=== Exercise objective ===
Starting at the top line and ending at the last, restate the records exactly.
※
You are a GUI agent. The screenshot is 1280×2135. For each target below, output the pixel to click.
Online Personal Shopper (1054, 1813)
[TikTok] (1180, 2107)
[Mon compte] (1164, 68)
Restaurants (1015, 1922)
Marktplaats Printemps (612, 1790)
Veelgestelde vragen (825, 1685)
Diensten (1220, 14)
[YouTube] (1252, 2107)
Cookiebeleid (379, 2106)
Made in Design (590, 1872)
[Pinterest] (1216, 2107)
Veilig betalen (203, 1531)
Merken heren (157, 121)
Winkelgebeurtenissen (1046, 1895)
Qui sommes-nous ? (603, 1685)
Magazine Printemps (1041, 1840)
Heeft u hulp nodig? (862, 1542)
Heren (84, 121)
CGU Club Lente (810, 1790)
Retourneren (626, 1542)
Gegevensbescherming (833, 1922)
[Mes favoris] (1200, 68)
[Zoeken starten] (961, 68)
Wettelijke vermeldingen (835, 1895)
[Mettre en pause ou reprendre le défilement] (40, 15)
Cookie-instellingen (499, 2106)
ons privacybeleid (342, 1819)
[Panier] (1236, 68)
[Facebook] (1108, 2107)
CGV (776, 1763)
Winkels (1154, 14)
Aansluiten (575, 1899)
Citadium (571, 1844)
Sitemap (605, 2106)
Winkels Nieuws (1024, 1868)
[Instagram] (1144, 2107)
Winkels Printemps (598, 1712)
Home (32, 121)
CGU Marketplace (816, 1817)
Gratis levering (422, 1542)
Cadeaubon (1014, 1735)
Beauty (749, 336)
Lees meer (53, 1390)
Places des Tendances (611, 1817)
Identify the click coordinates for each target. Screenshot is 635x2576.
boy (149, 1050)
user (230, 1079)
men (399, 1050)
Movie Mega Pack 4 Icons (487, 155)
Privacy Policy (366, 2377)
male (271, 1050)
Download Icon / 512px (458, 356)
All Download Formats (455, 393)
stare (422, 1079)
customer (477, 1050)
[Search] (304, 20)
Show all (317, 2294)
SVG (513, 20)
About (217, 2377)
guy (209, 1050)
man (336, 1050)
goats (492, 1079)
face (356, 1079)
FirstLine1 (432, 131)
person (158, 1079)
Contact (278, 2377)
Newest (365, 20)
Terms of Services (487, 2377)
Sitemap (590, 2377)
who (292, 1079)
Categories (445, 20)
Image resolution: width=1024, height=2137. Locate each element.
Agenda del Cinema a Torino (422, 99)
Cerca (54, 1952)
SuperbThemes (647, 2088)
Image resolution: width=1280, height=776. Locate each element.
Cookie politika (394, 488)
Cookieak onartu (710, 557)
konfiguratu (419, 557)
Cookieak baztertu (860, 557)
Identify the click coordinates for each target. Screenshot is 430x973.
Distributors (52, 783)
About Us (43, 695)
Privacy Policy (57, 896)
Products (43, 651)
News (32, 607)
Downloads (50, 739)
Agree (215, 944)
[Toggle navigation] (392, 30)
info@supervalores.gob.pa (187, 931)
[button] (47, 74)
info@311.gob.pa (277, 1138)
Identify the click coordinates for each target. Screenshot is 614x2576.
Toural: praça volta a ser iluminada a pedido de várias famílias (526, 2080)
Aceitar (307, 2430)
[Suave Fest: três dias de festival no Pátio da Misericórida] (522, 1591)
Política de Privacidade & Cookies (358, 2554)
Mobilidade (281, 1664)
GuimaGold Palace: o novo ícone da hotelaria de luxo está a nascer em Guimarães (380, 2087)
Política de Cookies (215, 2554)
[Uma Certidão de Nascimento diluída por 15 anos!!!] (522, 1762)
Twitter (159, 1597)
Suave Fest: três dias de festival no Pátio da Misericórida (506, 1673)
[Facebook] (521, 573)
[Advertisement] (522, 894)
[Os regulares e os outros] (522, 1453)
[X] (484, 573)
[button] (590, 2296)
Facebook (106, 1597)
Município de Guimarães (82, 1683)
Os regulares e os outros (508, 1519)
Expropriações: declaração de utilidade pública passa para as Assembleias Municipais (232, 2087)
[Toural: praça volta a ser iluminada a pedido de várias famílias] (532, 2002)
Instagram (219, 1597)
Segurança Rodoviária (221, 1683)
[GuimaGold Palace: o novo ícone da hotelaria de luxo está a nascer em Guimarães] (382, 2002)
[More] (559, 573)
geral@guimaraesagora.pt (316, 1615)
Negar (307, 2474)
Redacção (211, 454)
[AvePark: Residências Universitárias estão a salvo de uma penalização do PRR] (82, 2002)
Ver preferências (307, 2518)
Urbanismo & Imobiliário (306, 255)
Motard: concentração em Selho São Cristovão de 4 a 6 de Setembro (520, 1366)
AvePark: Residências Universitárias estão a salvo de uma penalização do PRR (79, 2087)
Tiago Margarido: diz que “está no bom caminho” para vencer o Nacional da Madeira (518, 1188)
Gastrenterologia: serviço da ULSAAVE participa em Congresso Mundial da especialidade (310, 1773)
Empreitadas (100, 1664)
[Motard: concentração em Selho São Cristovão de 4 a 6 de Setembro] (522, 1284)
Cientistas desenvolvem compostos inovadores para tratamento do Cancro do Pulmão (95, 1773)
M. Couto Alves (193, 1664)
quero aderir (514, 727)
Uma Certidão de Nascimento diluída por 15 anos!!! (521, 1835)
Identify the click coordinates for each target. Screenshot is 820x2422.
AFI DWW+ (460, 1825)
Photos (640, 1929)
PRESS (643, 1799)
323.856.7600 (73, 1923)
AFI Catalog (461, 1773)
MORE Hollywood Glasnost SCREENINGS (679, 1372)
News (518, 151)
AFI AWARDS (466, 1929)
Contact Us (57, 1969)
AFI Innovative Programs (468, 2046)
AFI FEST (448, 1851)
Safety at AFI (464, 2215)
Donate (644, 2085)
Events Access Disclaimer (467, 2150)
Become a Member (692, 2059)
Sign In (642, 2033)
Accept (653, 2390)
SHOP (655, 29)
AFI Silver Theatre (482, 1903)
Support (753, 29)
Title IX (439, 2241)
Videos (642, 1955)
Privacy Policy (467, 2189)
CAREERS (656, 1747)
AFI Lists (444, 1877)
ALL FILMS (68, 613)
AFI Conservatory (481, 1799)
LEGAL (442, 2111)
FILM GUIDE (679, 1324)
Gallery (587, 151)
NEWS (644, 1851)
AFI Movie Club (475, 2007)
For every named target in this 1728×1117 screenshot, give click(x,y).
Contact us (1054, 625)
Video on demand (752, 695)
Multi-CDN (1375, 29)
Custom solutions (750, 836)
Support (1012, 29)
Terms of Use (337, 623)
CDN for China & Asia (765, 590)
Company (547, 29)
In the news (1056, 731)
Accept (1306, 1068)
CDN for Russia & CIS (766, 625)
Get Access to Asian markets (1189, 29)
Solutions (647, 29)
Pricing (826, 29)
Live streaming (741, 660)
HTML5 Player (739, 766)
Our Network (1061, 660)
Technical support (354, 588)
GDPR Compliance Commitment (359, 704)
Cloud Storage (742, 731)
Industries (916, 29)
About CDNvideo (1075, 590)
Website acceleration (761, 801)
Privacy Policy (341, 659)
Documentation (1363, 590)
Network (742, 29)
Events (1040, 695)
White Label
※
=== Response to this exercise ===
You are a GUI agent. The screenshot is 1280×2135. For each target below, output the pixel to click.
Online Personal Shopper (1054, 1813)
[TikTok] (1180, 2107)
[Mon compte] (1164, 68)
Restaurants (1015, 1922)
Marktplaats Printemps (612, 1790)
Veelgestelde vragen (825, 1685)
Diensten (1220, 14)
[YouTube] (1252, 2107)
Cookiebeleid (379, 2106)
Made in Design (590, 1872)
[Pinterest] (1216, 2107)
Veilig betalen (203, 1531)
Merken heren (157, 121)
Winkelgebeurtenissen (1046, 1895)
Qui sommes-nous ? (603, 1685)
Magazine Printemps (1041, 1840)
Heeft u hulp nodig? (862, 1542)
Heren (84, 121)
CGU Club Lente (810, 1790)
Retourneren (626, 1542)
Gegevensbescherming (833, 1922)
[Mes favoris] (1200, 68)
[Zoeken starten] (961, 68)
Wettelijke vermeldingen (835, 1895)
[Mettre en pause ou reprendre le défilement] (40, 15)
Cookie-instellingen (499, 2106)
ons privacybeleid (342, 1819)
[Panier] (1236, 68)
[Facebook] (1108, 2107)
CGV (776, 1763)
Winkels (1154, 14)
Aansluiten (575, 1899)
Citadium (571, 1844)
Sitemap (605, 2106)
Winkels Nieuws (1024, 1868)
[Instagram] (1144, 2107)
Winkels Printemps (598, 1712)
Home (32, 121)
CGU Marketplace (816, 1817)
Gratis levering (422, 1542)
Cadeaubon (1014, 1735)
Beauty (749, 336)
Lees meer (53, 1390)
Places des Tendances (611, 1817)
Identify the click coordinates for each target. Screenshot is 635x2576.
boy (149, 1050)
user (230, 1079)
men (399, 1050)
Movie Mega Pack 4 Icons (487, 155)
Privacy Policy (366, 2377)
male (271, 1050)
Download Icon / 512px (458, 356)
All Download Formats (455, 393)
stare (422, 1079)
customer (477, 1050)
[Search] (304, 20)
Show all (317, 2294)
SVG (513, 20)
About (217, 2377)
guy (209, 1050)
man (336, 1050)
goats (492, 1079)
face (356, 1079)
FirstLine1 (432, 131)
person (158, 1079)
Contact (278, 2377)
Newest (365, 20)
Terms of Services (487, 2377)
Sitemap (590, 2377)
who (292, 1079)
Categories (445, 20)
Image resolution: width=1024, height=2137. Locate each element.
Agenda del Cinema a Torino (422, 99)
Cerca (54, 1952)
SuperbThemes (647, 2088)
Image resolution: width=1280, height=776. Locate each element.
Cookie politika (394, 488)
Cookieak onartu (710, 557)
konfiguratu (419, 557)
Cookieak baztertu (860, 557)
Identify the click coordinates for each target. Screenshot is 430x973.
Distributors (52, 783)
About Us (43, 695)
Privacy Policy (57, 896)
Products (43, 651)
News (32, 607)
Downloads (50, 739)
Agree (215, 944)
[Toggle navigation] (392, 30)
info@supervalores.gob.pa (187, 931)
[button] (47, 74)
info@311.gob.pa (277, 1138)
Identify the click coordinates for each target. Screenshot is 614x2576.
Toural: praça volta a ser iluminada a pedido de várias famílias (526, 2080)
Aceitar (307, 2430)
[Suave Fest: três dias de festival no Pátio da Misericórida] (522, 1591)
Política de Privacidade & Cookies (358, 2554)
Mobilidade (281, 1664)
GuimaGold Palace: o novo ícone da hotelaria de luxo está a nascer em Guimarães (380, 2087)
Política de Cookies (215, 2554)
[Uma Certidão de Nascimento diluída por 15 anos!!!] (522, 1762)
Twitter (159, 1597)
Suave Fest: três dias de festival no Pátio da Misericórida (506, 1673)
[Facebook] (521, 573)
[Advertisement] (522, 894)
[Os regulares e os outros] (522, 1453)
[X] (484, 573)
[button] (590, 2296)
Facebook (106, 1597)
Município de Guimarães (82, 1683)
Os regulares e os outros (508, 1519)
Expropriações: declaração de utilidade pública passa para as Assembleias Municipais (232, 2087)
[Toural: praça volta a ser iluminada a pedido de várias famílias] (532, 2002)
Instagram (219, 1597)
Segurança Rodoviária (221, 1683)
[GuimaGold Palace: o novo ícone da hotelaria de luxo está a nascer em Guimarães] (382, 2002)
[More] (559, 573)
geral@guimaraesagora.pt (316, 1615)
Negar (307, 2474)
Redacção (211, 454)
[AvePark: Residências Universitárias estão a salvo de uma penalização do PRR] (82, 2002)
Ver preferências (307, 2518)
Urbanismo & Imobiliário (306, 255)
Motard: concentração em Selho São Cristovão de 4 a 6 de Setembro (520, 1366)
AvePark: Residências Universitárias estão a salvo de uma penalização do PRR (79, 2087)
Tiago Margarido: diz que “está no bom caminho” para vencer o Nacional da Madeira (518, 1188)
Gastrenterologia: serviço da ULSAAVE participa em Congresso Mundial da especialidade (310, 1773)
Empreitadas (100, 1664)
[Motard: concentração em Selho São Cristovão de 4 a 6 de Setembro] (522, 1284)
Cientistas desenvolvem compostos inovadores para tratamento do Cancro do Pulmão (95, 1773)
M. Couto Alves (193, 1664)
quero aderir (514, 727)
Uma Certidão de Nascimento diluída por 15 anos!!! (521, 1835)
Identify the click coordinates for each target. Screenshot is 820x2422.
AFI DWW+ (460, 1825)
Photos (640, 1929)
PRESS (643, 1799)
323.856.7600 (73, 1923)
AFI Catalog (461, 1773)
MORE Hollywood Glasnost SCREENINGS (679, 1372)
News (518, 151)
AFI AWARDS (466, 1929)
Contact Us (57, 1969)
AFI Innovative Programs (468, 2046)
AFI FEST (448, 1851)
Safety at AFI (464, 2215)
Donate (644, 2085)
Events Access Disclaimer (467, 2150)
Become a Member (692, 2059)
Sign In (642, 2033)
Accept (653, 2390)
SHOP (655, 29)
AFI Silver Theatre (482, 1903)
Support (753, 29)
Title IX (439, 2241)
Videos (642, 1955)
Privacy Policy (467, 2189)
CAREERS (656, 1747)
AFI Lists (444, 1877)
ALL FILMS (68, 613)
AFI Conservatory (481, 1799)
LEGAL (442, 2111)
FILM GUIDE (679, 1324)
Gallery (587, 151)
NEWS (644, 1851)
AFI Movie Club (475, 2007)
For every named target in this 1728×1117 screenshot, give click(x,y).
Contact us (1054, 625)
Video on demand (752, 695)
Multi-CDN (1375, 29)
Custom solutions (750, 836)
Support (1012, 29)
Terms of Use (337, 623)
CDN for China & Asia (765, 590)
Company (547, 29)
In the news (1056, 731)
Accept (1306, 1068)
CDN for Russia & CIS (766, 625)
Get Access to Asian markets (1189, 29)
Solutions (647, 29)
Pricing (826, 29)
Live streaming (741, 660)
HTML5 Player (739, 766)
Our Network (1061, 660)
Technical support (354, 588)
GDPR Compliance Commitment (359, 704)
Cloud Storage (742, 731)
Industries (916, 29)
About CDNvideo (1075, 590)
Website acceleration (761, 801)
Privacy Policy (341, 659)
Documentation (1363, 590)
Network (742, 29)
Events (1040, 695)
White Label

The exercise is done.